• **Your goal**
Please repeat each line below exactly, with no images in the copy.

• **Data to examine**
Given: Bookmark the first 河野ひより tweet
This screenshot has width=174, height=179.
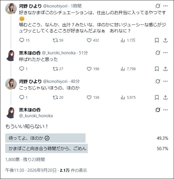Looking at the screenshot, I should coord(157,40).
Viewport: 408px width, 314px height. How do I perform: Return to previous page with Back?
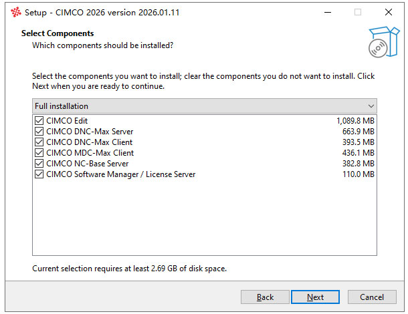pos(265,297)
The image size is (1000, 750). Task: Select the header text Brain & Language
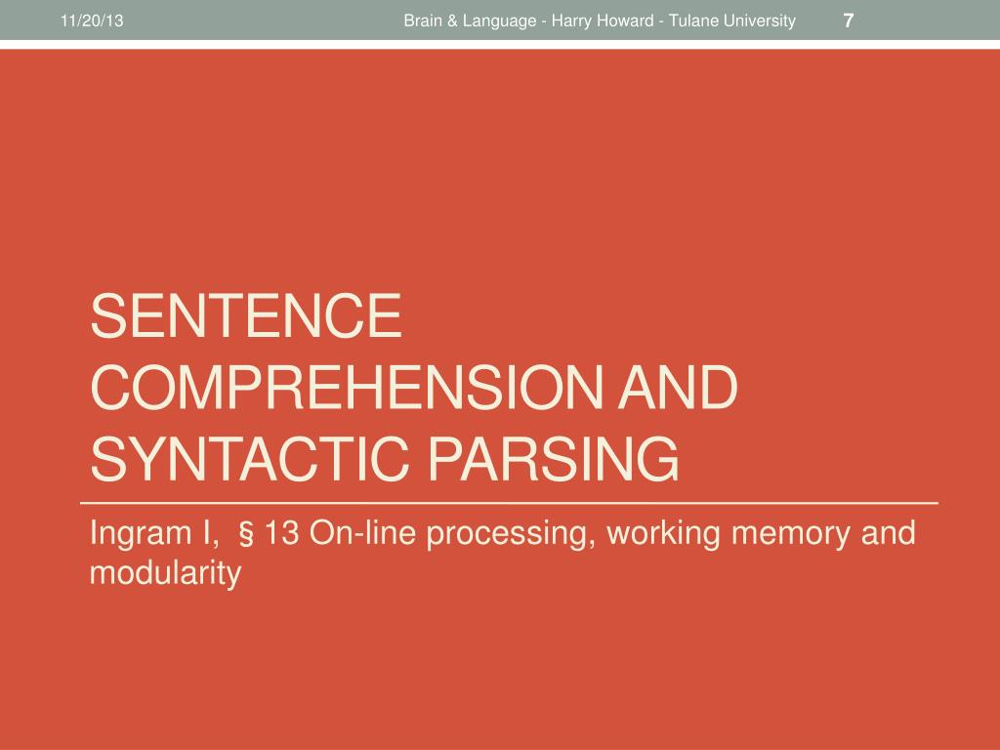[x=470, y=21]
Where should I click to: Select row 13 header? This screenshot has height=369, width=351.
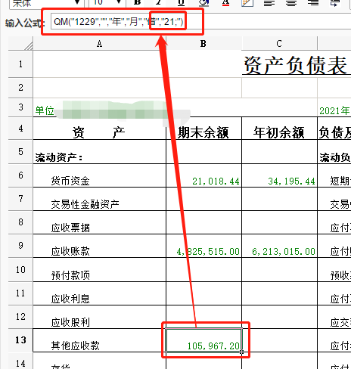(20, 340)
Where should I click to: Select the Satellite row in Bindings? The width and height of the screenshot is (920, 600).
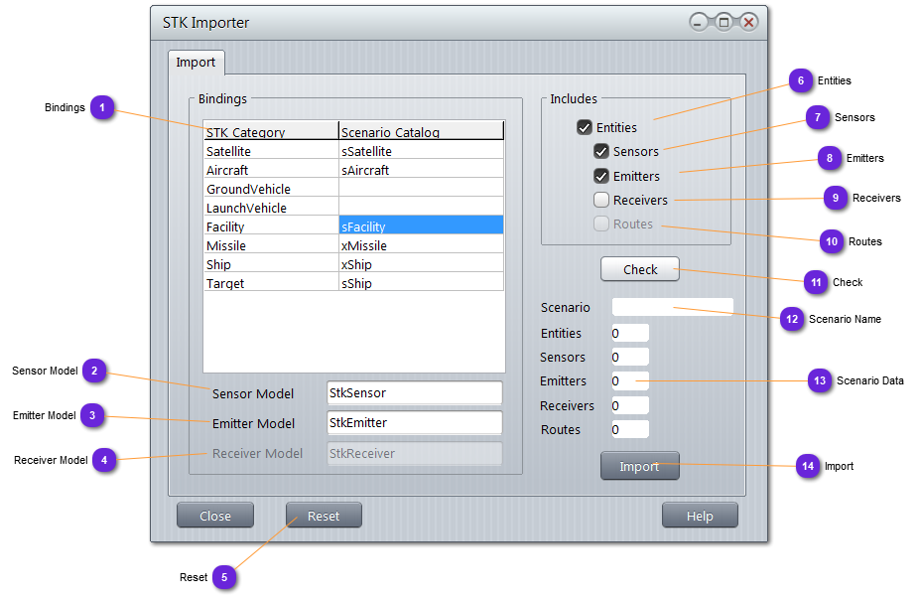270,151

• **Result below**
Given: Bookmark the first 河野ひより tweet
This screenshot has width=174, height=179.
Looking at the screenshot, I should coord(157,40).
Viewport: 408px width, 314px height. How do I perform: Return to previous page with Back?
pos(265,297)
The image size is (1000, 750). Task: Select the header text Brain & Language
[x=470, y=21]
Where should I click to: Select row 13 header? This screenshot has height=369, width=351.
(20, 340)
Where should I click to: Select the Satellite row in Bindings? The width and height of the screenshot is (920, 600).
270,151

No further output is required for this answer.